INSTRUCTIONS TO FOLLOW:
Read through the entries below and copy each line where "target" turns up.

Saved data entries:
:::::

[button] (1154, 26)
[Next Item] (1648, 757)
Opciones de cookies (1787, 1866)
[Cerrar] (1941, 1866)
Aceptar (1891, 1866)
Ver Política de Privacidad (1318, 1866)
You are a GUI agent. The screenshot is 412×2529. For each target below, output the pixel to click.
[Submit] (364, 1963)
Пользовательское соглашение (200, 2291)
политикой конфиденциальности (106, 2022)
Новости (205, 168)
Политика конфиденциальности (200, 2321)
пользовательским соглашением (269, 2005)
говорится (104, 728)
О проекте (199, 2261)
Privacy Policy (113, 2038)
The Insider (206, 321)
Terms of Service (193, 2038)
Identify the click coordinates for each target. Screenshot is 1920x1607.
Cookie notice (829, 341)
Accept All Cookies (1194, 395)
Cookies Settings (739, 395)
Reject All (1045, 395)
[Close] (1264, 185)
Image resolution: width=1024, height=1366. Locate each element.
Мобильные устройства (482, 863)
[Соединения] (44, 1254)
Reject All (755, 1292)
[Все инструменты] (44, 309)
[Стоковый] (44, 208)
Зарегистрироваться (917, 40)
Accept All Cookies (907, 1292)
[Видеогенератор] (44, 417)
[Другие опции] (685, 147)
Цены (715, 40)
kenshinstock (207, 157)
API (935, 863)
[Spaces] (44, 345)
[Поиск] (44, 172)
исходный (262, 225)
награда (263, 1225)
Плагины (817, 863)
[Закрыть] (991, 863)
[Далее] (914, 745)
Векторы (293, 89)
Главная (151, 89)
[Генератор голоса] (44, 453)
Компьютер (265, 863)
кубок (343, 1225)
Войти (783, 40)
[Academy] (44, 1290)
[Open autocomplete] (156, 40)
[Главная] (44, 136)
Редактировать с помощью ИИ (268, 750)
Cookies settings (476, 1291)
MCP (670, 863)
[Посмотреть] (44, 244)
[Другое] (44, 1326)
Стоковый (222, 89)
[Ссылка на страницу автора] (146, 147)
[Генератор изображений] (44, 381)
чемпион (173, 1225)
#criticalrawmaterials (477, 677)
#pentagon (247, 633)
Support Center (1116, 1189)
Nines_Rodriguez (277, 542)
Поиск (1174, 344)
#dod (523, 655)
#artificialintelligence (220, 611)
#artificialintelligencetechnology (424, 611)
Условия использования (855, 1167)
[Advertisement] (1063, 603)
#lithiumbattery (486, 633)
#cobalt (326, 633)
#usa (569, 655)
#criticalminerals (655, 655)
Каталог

:::::

SOLUTION:
You are a GUI agent. The screenshot is 412×2529. For each target below, output the pixel to click.
Identify the click coordinates for each target. Screenshot is 1920x1607.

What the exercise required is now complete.